Inside Africa's Hidden Battle Against Polio: How Community Health Workers Are Closing the Gap
In the dusty expanses of northern Kenya, community health workers are fighting a battle against polio that rarely makes headlines. While wealthy nations have nearly eradicated the disease, pockets of Africa remain vulnerable—not because of vaccine failure, but because the virus hides in places formal health systems cannot easily reach.
Eroi Lemarkat's job is to find it before it spreads. On his motorbike, he chases rumours across remote settlements and nomadic camps, searching for children with sudden paralysis. For Lemarkat and thousands of volunteers like him across Kenya's high-risk counties such as Turkana and Samburu, every report could signal an outbreak that demands an immediate response.
A Two-Pronged Surveillance System
Kenya's polio detection strategy relies on two very different approaches. In Nairobi and other urban centres, health officials regularly test wastewater for traces of poliovirus, often catching the disease before any child falls ill. This method has proven remarkably effective where modern sewage infrastructure exists.
But in Kenya's sparsely populated north, there are no sewers to sample. Instead, the Ministry of Health depends entirely on community volunteers who investigate reports of acute flaccid paralysis—the telltale sign that polio may be circulating. These workers collect stool samples within a critical 14-day window after paralysis begins. Miss that window, and the opportunity to confirm the virus vanishes.
According to Dr Galm Glelo, the Ministry of Health's national point person for polio surveillance, this ground-level intelligence is invaluable. "The information gathered by community health volunteers in high-risk counties allows the ministry to respond quickly with targeted interventions," he explained. Without these volunteers, entire clusters of cases could go undetected.
Why This Matters for Ghana and West Africa
Ghana, like much of West Africa, declared polio-free status in 2014, but the disease remains endemic in parts of Africa. Kenya's experience demonstrates a critical lesson: surveillance systems that depend only on formal health facilities will miss cases in hard-to-reach communities. This is directly relevant to Ghana and other ECOWAS nations, many of which share similar challenges with nomadic pastoralist populations, cross-border movement, and limited health infrastructure in rural areas.
If polio were to re-emerge, it would likely surface first in exactly these types of communities—through informal networks and word-of-mouth, not through hospital admissions. Countries across the region must invest in community-based surveillance systems now, while the virus remains absent, rather than scramble to build them during an outbreak.

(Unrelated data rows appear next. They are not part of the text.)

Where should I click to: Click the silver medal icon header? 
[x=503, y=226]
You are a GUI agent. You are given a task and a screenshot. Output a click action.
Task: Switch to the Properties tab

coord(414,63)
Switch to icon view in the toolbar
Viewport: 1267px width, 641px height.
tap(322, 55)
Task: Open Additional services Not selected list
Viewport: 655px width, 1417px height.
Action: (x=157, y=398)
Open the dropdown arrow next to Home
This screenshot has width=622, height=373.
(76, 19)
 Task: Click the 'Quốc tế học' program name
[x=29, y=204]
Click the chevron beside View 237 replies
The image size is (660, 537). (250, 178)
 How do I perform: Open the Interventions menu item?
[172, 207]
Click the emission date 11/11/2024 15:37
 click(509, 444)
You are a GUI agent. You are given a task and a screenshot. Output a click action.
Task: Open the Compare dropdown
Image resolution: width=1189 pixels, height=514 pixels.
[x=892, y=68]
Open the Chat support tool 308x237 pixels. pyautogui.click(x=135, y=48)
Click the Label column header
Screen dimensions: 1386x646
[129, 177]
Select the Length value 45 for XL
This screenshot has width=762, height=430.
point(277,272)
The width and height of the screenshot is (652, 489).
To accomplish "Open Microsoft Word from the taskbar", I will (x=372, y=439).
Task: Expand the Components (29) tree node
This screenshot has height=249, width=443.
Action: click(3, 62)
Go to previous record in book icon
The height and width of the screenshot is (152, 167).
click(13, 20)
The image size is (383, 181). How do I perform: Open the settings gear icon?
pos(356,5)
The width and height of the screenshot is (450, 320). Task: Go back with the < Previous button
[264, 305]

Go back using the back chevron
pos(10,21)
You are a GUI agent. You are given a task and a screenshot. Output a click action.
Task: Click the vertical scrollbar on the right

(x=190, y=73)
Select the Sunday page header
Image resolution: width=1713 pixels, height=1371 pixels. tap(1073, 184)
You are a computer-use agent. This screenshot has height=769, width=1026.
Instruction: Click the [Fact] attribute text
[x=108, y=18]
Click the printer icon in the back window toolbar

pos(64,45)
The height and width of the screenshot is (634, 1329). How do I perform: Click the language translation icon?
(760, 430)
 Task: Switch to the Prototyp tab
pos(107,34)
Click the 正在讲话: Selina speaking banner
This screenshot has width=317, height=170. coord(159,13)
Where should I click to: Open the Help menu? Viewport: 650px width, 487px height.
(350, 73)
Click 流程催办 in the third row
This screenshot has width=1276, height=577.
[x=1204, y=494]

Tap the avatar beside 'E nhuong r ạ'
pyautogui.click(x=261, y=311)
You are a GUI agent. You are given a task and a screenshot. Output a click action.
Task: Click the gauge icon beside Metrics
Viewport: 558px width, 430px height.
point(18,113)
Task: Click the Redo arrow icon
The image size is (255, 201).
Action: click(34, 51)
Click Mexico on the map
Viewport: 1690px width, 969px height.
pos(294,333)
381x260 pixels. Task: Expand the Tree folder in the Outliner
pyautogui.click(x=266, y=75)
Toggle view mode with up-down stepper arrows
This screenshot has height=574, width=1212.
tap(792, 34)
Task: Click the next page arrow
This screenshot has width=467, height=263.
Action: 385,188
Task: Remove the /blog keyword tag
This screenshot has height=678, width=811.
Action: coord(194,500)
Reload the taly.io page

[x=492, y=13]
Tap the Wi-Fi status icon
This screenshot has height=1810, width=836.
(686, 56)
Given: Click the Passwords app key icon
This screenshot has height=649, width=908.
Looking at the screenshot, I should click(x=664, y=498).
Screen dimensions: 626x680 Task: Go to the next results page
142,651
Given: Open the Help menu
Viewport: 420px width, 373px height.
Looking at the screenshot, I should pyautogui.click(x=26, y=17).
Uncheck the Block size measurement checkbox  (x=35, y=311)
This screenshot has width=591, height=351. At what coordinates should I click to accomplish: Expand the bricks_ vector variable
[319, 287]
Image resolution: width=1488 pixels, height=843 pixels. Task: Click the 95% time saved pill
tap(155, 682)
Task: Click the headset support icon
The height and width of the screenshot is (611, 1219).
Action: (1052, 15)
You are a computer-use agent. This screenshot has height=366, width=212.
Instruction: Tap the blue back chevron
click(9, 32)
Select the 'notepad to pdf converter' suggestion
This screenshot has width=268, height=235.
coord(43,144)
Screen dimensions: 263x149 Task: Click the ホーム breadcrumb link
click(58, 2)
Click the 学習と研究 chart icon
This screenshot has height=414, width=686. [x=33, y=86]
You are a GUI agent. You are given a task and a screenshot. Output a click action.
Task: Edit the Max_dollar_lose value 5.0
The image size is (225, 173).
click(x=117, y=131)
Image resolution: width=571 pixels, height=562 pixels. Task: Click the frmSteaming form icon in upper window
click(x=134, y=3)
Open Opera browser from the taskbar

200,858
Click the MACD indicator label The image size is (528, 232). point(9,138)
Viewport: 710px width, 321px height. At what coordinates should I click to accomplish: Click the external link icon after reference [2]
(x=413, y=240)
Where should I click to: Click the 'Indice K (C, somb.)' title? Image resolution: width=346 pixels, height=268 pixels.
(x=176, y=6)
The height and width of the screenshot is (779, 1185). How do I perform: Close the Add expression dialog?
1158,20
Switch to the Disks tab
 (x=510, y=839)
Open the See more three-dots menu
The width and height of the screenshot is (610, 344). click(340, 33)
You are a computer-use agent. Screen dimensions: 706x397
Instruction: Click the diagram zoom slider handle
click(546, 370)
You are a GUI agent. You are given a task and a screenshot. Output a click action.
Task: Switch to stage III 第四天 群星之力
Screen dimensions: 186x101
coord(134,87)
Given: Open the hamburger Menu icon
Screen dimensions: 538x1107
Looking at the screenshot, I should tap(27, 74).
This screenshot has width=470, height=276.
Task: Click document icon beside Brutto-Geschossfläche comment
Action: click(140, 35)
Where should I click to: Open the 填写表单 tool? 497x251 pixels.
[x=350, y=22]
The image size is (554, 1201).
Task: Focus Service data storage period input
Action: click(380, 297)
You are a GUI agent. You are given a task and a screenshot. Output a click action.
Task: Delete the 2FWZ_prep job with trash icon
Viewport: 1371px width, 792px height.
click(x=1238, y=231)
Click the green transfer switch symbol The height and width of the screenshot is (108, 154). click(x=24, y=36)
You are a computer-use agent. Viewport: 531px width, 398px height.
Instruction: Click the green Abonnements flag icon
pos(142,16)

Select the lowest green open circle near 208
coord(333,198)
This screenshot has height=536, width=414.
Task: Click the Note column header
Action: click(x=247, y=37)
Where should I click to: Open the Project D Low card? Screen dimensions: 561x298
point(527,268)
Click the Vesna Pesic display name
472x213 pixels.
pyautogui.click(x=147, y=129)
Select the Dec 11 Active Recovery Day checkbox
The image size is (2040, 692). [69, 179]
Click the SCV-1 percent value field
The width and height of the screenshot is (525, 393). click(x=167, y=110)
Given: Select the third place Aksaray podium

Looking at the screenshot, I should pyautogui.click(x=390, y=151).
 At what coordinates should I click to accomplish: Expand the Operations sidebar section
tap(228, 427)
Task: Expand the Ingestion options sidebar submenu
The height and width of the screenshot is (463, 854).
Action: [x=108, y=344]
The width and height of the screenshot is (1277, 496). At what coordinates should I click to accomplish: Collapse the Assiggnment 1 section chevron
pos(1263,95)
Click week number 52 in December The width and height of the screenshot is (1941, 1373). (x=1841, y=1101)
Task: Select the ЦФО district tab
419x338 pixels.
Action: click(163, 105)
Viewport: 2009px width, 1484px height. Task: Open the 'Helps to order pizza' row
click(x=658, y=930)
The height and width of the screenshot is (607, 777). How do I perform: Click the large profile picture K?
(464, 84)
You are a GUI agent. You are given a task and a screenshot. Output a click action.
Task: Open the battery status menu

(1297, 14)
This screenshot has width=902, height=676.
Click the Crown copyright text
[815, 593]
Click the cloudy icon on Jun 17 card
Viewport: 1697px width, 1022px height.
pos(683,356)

Additionally, the cross-border dimension highlighted by Kenya's experience is crucial for West African health authorities. Families moving between Ghana, Côte d'Ivoire, Burkina Faso, and other neighbours create invisible pathways for disease transmission that transcend official healthcare jurisdictions. Dr Emmanuel Okunga, who heads disease surveillance at Kenya's Ministry of Health, notes that "nomadic pastoralist communities constantly move back and forth across international borders in search of water and pasture—they are completely oblivious to regional healthcare jurisdictions."
Trust as a Tool
Lemarkat's work reveals another dimension often overlooked in disease surveillance: trust. Parents in remote communities may fear outsiders, distrust medical procedures, or be unwilling to allow stool samples to be taken from their children. After more than five years of patient relationship-building, Lemarkat understands that a single misstep can undo months of work.
"If a volunteer fails to handle these conversations with absolute respect and care, a family might simply pack up their shelter and vanish into the bush before a sample can be collected," he said. That lost opportunity could leave a potential outbreak unmapped and uncontained.
For Ghana's health authorities, this underscores the need to recruit and train community health workers from within the communities they serve, individuals who speak local languages and understand cultural sensitivities around health interventions. Top-down surveillance systems fail without this human element.
Kenya's experience also highlights the importance of cross-border coordination. Dr Pius Mutuku of the Ministry of Health's Public Health Emergency Operations Centre emphasises that "teams on both sides of the international border must move in perfect tandem to ensure that no migratory child slips through the cracks undetected." A child can carry polio across a border in a matter of hours; detection and response must be equally swift.